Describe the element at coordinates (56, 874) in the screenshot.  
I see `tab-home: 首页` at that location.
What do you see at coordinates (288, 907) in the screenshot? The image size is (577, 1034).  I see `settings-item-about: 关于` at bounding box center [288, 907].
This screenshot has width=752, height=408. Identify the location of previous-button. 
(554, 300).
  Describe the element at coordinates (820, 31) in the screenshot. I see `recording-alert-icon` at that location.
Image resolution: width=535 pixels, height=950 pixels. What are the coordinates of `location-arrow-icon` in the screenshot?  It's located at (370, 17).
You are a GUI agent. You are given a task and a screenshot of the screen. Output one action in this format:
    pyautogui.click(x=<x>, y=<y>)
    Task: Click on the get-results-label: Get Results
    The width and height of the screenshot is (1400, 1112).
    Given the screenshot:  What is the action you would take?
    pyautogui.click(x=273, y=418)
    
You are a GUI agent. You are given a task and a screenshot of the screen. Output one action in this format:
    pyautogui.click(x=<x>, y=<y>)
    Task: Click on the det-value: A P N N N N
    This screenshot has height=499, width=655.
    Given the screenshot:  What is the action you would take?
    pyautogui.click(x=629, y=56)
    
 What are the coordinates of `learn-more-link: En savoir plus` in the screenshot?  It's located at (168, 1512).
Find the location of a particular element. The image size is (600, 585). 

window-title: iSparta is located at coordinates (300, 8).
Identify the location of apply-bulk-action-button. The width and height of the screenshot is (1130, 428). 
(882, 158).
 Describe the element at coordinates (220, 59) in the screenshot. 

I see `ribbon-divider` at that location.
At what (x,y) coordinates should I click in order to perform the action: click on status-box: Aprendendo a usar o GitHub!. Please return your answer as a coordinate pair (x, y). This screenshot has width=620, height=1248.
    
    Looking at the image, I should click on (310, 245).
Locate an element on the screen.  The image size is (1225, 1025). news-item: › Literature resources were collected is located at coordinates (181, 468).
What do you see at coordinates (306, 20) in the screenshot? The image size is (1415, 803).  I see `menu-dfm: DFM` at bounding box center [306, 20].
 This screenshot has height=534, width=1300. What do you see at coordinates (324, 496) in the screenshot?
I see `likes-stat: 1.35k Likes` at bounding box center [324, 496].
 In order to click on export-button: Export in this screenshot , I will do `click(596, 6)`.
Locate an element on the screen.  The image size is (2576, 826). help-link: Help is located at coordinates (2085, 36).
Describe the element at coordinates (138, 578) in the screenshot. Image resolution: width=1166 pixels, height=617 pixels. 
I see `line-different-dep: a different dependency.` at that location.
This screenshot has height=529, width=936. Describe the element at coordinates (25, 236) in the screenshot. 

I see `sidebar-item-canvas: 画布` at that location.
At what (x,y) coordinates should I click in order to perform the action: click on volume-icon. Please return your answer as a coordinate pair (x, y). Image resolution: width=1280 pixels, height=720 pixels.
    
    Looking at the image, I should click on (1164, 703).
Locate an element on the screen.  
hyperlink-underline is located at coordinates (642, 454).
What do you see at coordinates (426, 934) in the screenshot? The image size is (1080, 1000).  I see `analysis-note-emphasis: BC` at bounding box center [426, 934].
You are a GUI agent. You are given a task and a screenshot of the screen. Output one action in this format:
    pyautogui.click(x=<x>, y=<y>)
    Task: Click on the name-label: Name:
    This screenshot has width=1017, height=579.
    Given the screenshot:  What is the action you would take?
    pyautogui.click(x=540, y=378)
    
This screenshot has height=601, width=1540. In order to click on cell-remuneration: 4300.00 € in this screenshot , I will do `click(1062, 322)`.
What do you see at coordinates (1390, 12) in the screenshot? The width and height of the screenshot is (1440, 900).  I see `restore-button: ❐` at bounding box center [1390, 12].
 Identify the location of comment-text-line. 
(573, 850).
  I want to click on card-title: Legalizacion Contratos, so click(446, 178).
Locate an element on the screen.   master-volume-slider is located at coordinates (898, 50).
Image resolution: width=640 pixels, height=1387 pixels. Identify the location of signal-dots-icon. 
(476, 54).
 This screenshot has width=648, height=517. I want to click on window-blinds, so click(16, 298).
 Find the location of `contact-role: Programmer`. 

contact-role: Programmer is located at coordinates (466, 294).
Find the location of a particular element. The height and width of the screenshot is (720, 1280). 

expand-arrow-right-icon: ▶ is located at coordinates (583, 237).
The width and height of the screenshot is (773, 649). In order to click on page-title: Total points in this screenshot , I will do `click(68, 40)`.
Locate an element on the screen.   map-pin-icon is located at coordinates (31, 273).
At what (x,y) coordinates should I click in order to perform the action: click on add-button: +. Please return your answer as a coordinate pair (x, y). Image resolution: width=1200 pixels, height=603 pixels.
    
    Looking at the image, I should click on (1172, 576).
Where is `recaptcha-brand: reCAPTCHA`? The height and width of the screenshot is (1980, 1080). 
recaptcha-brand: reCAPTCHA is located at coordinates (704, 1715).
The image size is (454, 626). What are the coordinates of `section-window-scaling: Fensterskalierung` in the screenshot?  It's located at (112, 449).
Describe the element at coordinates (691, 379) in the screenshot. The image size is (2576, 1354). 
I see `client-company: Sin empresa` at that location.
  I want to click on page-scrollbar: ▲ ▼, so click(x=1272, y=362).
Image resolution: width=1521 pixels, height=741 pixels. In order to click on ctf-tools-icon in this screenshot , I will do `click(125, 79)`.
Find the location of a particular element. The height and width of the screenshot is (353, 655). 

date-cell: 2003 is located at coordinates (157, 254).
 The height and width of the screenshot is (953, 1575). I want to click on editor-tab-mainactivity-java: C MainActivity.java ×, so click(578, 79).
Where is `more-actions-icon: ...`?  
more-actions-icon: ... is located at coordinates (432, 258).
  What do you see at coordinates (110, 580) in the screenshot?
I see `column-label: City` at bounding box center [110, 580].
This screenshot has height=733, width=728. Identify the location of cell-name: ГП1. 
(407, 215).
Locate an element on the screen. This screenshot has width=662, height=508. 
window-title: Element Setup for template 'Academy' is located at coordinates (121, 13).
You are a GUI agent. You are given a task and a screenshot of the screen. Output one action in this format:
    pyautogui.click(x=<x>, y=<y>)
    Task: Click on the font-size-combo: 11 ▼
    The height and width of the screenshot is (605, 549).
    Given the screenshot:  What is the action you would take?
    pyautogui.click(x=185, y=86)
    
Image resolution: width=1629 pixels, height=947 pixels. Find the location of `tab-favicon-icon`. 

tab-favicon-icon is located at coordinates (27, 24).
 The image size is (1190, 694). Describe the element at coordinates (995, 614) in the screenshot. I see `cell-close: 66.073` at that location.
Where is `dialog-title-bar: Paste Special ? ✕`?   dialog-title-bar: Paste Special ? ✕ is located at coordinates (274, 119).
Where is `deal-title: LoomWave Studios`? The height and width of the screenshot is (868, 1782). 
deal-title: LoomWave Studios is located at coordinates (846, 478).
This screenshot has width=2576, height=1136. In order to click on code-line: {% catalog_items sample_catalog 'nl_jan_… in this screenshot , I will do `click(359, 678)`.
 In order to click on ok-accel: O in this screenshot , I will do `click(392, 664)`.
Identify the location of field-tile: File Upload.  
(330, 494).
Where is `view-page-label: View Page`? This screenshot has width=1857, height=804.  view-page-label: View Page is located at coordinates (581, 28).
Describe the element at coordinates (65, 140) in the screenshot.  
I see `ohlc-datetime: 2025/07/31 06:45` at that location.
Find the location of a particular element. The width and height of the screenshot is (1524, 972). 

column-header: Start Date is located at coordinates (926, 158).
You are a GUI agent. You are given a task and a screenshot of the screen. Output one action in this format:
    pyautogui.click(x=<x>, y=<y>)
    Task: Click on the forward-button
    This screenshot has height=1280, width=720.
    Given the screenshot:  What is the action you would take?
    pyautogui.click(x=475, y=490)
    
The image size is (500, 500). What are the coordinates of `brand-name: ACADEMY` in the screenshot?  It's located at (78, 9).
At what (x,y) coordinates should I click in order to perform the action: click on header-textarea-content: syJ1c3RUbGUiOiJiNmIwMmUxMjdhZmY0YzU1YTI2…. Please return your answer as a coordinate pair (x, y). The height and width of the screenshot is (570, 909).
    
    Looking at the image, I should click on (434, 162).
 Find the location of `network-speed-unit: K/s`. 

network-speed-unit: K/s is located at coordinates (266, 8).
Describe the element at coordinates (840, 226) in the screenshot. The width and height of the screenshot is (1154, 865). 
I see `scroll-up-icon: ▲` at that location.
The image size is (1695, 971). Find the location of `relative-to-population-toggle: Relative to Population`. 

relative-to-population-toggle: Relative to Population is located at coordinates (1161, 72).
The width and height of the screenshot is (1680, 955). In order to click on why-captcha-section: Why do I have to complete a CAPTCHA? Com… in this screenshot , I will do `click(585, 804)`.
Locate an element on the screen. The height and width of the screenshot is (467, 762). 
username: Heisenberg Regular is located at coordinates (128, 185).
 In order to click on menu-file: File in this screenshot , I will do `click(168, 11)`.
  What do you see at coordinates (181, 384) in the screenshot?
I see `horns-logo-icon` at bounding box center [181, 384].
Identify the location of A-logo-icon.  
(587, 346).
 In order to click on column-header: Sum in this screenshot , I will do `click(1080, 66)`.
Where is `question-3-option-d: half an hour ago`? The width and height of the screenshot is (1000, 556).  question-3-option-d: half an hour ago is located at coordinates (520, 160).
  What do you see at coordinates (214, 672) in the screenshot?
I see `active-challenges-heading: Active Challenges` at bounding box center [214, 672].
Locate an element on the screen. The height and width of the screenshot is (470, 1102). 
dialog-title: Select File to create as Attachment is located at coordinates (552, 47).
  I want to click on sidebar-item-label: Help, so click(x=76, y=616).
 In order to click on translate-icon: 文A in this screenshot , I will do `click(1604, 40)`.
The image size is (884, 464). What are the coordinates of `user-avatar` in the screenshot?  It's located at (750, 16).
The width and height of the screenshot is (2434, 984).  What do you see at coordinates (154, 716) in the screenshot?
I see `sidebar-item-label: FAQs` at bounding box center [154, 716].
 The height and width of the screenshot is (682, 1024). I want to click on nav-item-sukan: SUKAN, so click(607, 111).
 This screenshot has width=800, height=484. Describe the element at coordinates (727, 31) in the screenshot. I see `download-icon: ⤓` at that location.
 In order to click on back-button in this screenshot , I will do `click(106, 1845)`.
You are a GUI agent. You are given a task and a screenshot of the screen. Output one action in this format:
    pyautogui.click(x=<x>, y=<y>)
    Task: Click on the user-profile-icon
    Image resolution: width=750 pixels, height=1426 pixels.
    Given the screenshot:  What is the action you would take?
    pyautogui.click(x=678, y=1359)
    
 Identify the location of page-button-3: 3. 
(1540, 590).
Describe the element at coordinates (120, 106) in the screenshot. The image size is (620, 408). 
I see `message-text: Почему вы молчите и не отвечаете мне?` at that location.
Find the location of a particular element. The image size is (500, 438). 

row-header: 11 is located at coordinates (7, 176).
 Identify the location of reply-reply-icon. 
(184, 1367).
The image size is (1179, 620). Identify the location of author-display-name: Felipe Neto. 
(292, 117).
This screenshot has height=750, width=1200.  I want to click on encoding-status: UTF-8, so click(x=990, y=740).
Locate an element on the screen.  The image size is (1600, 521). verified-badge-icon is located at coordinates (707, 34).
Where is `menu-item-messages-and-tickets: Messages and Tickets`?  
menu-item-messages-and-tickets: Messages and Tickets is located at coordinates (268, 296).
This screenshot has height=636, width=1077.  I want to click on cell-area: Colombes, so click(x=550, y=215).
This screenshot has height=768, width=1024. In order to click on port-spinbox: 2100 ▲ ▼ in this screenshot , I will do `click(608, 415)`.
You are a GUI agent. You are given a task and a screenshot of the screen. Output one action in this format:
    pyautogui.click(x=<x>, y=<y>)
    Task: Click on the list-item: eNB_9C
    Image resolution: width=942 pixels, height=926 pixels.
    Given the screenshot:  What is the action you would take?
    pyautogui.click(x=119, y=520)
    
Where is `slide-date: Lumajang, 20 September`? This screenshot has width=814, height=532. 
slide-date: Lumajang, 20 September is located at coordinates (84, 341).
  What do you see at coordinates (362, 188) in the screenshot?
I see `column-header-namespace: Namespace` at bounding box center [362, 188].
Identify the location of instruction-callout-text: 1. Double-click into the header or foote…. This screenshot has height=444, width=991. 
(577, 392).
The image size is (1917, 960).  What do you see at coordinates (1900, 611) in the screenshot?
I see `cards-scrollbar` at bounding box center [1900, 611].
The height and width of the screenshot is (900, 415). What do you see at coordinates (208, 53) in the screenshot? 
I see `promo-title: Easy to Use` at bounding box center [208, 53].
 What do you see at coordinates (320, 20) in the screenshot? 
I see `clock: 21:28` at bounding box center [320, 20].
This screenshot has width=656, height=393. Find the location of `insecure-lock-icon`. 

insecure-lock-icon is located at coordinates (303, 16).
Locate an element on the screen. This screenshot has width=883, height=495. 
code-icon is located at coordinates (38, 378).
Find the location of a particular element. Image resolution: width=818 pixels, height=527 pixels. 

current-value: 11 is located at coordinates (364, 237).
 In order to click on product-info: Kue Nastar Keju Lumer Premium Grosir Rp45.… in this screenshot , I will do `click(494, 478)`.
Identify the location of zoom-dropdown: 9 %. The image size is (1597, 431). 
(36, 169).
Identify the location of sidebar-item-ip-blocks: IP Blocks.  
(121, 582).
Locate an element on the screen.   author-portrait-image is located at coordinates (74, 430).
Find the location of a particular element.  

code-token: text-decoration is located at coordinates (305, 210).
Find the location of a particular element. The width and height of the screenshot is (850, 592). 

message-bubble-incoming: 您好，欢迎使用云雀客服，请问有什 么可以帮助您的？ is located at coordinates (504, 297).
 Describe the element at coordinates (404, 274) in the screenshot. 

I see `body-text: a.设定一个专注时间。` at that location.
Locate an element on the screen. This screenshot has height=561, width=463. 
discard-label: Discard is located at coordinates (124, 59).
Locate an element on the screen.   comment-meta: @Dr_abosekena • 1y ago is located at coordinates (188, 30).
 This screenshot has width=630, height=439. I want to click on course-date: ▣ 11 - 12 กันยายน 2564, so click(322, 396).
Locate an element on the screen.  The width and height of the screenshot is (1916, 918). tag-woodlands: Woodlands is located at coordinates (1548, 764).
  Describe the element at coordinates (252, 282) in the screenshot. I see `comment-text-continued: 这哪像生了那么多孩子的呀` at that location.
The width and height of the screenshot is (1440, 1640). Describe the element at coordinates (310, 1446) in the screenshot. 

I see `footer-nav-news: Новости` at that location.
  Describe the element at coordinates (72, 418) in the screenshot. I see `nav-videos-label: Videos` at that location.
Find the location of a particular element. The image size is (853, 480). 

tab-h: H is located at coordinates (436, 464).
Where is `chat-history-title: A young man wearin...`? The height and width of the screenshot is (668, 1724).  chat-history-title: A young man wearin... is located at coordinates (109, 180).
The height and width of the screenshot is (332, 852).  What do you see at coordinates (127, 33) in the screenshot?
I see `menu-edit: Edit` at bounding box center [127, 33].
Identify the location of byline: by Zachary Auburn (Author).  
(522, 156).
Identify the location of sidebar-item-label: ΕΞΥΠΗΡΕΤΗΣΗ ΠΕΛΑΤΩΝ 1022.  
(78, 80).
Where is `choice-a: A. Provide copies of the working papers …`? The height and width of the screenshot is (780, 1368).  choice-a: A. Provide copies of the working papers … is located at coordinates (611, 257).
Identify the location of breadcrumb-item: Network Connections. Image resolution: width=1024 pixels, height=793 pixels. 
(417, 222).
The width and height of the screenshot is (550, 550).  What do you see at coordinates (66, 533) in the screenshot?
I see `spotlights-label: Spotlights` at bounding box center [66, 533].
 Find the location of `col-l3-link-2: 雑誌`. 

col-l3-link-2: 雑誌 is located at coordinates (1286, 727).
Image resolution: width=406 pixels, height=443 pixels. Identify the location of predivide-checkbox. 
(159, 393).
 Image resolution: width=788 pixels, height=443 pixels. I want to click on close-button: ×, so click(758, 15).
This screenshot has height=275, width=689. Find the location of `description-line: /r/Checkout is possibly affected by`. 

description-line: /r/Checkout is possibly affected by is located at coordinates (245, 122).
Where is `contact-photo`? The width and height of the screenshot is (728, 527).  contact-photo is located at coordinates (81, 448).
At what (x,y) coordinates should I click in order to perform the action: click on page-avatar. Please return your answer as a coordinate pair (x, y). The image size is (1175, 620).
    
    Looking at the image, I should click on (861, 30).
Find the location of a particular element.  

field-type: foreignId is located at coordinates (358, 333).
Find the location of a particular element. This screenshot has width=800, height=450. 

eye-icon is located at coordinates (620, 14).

#### EXERCISE DESCRIPTION:
Pick out every line in the rows above that contains the word "dialog", and copy each of those lines in full.

#### EXERCISE ANSWER:
Where is `dialog-title-bar: Paste Special ? ✕`?   dialog-title-bar: Paste Special ? ✕ is located at coordinates (274, 119).
dialog-title: Select File to create as Attachment is located at coordinates (552, 47).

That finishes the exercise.